● **Reading passage**:

Complete technical specification and implementation details from the patent document.
Users interface with various applications utilizing free-form natural language input. For example, users can engage in human-to-computer dialogs with interactive software applications referred to herein as “automated assistants” (also referred to as “chatbots,” “interactive personal assistants,” “intelligent personal assistants,” “personal voice assistants,” “conversational agents,” etc.). For instance, humans (which when they interact with automated assistants may be referred to as “users”) may provide commands, queries, and/or requests (collectively referred to herein as “queries”) using free-form natural language input, which may be vocal utterances converted into text and then processed, and/or by typed free-form natural language input.
Many automated assistants and other applications are configured to perform one or more responsive actions in response to various queries. For example, in response to a natural language query of “how are you”, an automated assistant can be configured to respond to the query with graphical and/or audible output of “great, thanks for asking”. As another example, in response to a query of “what's the weather for tomorrow”, an automated assistant can be configured to interface (e.g., via an API) with a weather agent (e.g., a third party agent) to determine a “local” weather forecast for tomorrow, and to respond to the query with graphical and/or audible output that conveys such weather forecast. As yet another example, in response to a user query of “play music videos on my TV”, an automated assistant can be configured to cause music videos to be streamed at a networked television of the user.
However, in response to various queries that seek performance of an action performable by an automated assistant, many automated assistants can fail to perform the action. For example, an automated assistant can be configured to cause music videos to be streamed at a networked television of the user in response to a query of “play music videos on my TV”, but may fail to perform such an action in response to various other queries such as “make some videos of the music variety appear on the tube”—despite such other queries seeking performance of the same action. Accordingly, the automated assistant will not perform the action intended by the query, and may instead provide a generic error response (e.g., “I don't know how to do that”) or no response at all. This can cause the user to have to provide another query in another attempt to cause the automated assistant to perform the action. This wastes various resources, such as resources required to process the query (e.g., voice-to-text processing) and/or to transmit the query (e.g., when component(s) of the automated assistant are located on device(s) remote from a client device via which the query was provided).
Implementations of this specification are directed to systems, methods, and computer readable media related to: training an encoder model that can be utilized to determine semantic similarity of a natural language textual string to each of one or more additional natural language textual strings (directly and/or indirectly); and/or using a trained encoder model to determine one or more responsive actions to perform in response to a natural language query. The encoder model is a machine learning model, such as a neural network model.

● **Collected data**:
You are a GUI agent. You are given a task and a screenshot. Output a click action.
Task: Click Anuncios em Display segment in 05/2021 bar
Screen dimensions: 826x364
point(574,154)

● **What to work on**: In the passage on automated assistants, retype the stretch from "Implementations of this" through "neural network model.".

● **Written reply**:
Implementations of this specification are directed to systems, methods, and computer readable media related to: training an encoder model that can be utilized to determine semantic similarity of a natural language textual string to each of one or more additional natural language textual strings (directly and/or indirectly); and/or using a trained encoder model to determine one or more responsive actions to perform in response to a natural language query. The encoder model is a machine learning model, such as a neural network model.